Calling fellow Boilermakers to help make a rebuttal to this

Oh jesus, do you sound bitter. Here we go...

1) I worked under two professors grading graduate level papers for the statistics dept. 2) I worked under a professor giving out surveys for the sociology dept.

So you more or less did grunt work, not any real research or professional experience. Did you learn anything from these experiences? Did you try and segue this into a learning experience with the professors you were working for? Doesn't sound like it, the way you talk about it.

3) I've worked for three research park companies including a biotech company and a disability service company.

Cool. I just started working with one this past fall semester. In the short time I've been there, I've watched a number of the students hired before me accept job offers with a different division of the same company or a different company that our company's recruiter helped set them up for. Wanna know how I got in contact with said recruiter? My friend met her the previous semester at IR and I talked to her at the CS round table. Soooo.....

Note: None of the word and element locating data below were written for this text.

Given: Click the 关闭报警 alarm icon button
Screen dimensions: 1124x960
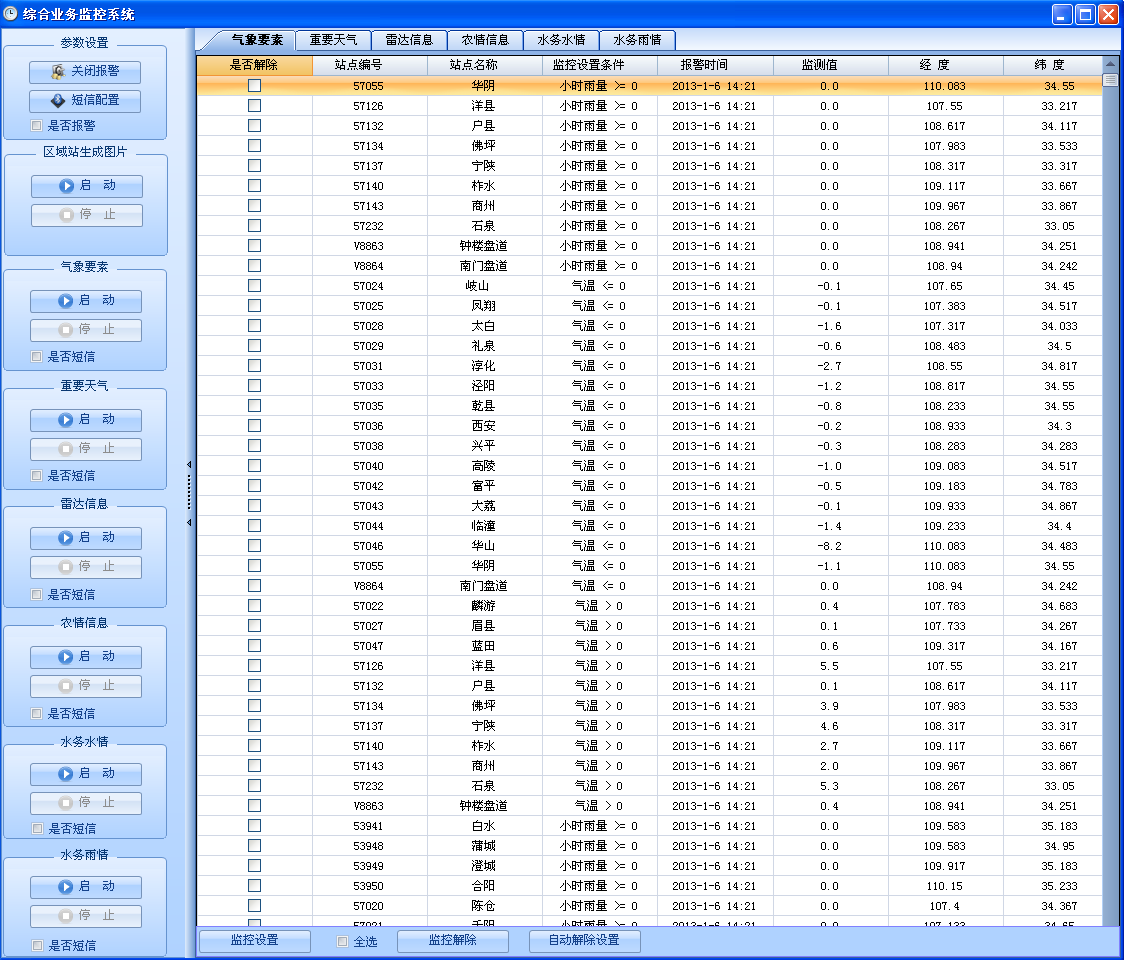Looking at the screenshot, I should point(85,72).
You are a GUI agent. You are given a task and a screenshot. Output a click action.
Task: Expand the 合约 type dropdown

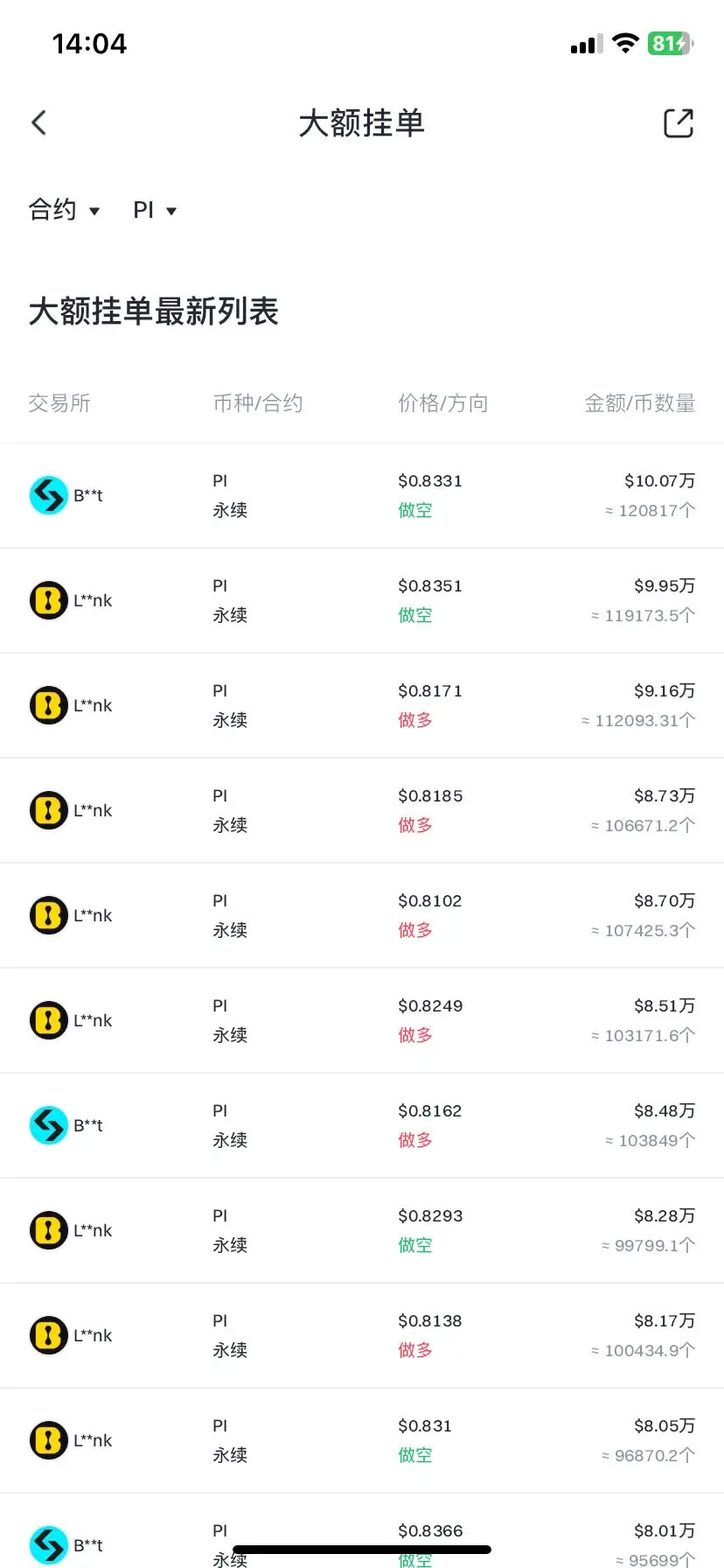64,210
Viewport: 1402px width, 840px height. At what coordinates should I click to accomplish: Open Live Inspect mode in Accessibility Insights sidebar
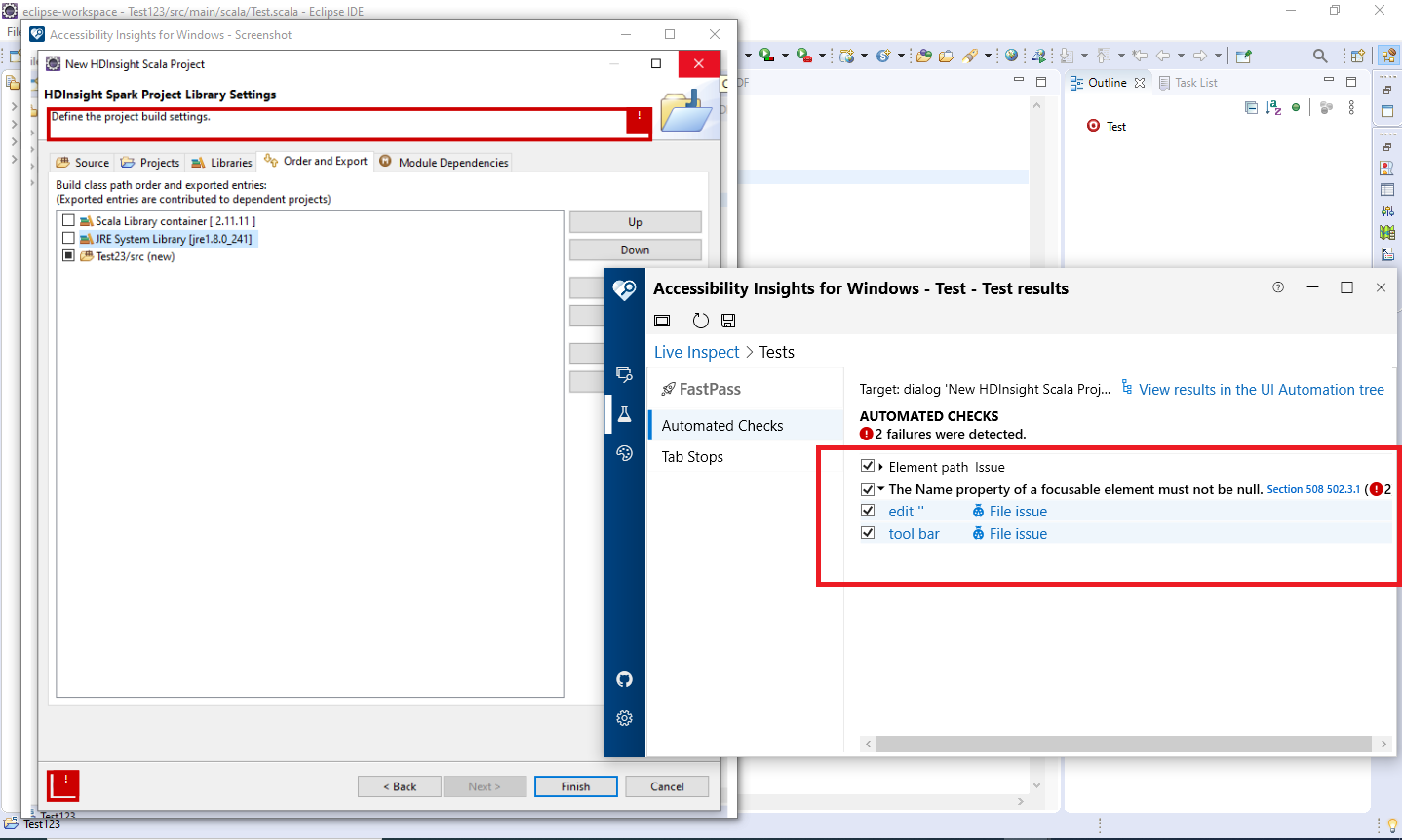[x=624, y=374]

4) The industrial round table and the CS round table are wank fests. There maybe "partnerships" but Purdue absolutely and positively does not actively engage in placing their students before or after graduation. I'd encourage you to to disprove that point. I'd love to talk with someone at the CCO or any other dept who takes active students (or alumni) or staff and places them with recommended employers directly in the same vein as a temp or recruitment agency. I honestly think if you seriously think an employer (any employer) just looks and sees "oh Purdue! wow! welcome aboard!" like it means something, you've swallowed some major bullshit.

First off, your majors were psychology and interdisciplinary sciences. You want to know why the CS round table was a joke to you? A sophomore in CS is basically as qualified for an internship as a senior in Interdisciplinary Sciences with a primary focus in CS. Looking at the degree requirements for your BS, you missed out on so much of what makes a BS in CS at Purdue so worthwhile, and quite frankly, I'm not sure you graduated with even the entry level knowledge for any sort of job in the spectrum of computer science. Since I've started on with my job at the research park, I've spent the past couple of weeks listening to job pitches and making contacts with a solid number of Purdue's "partnerships" (as you put it) when they come through the Lawson building. I've gotten to sit and talk with reps from some very big names in the defense and finance industry thanks to, who woulda thunk it, Purdue University. These are contacts I've made now that I can follow up again with after I have more time to devote to making the most of my coursework and my current job.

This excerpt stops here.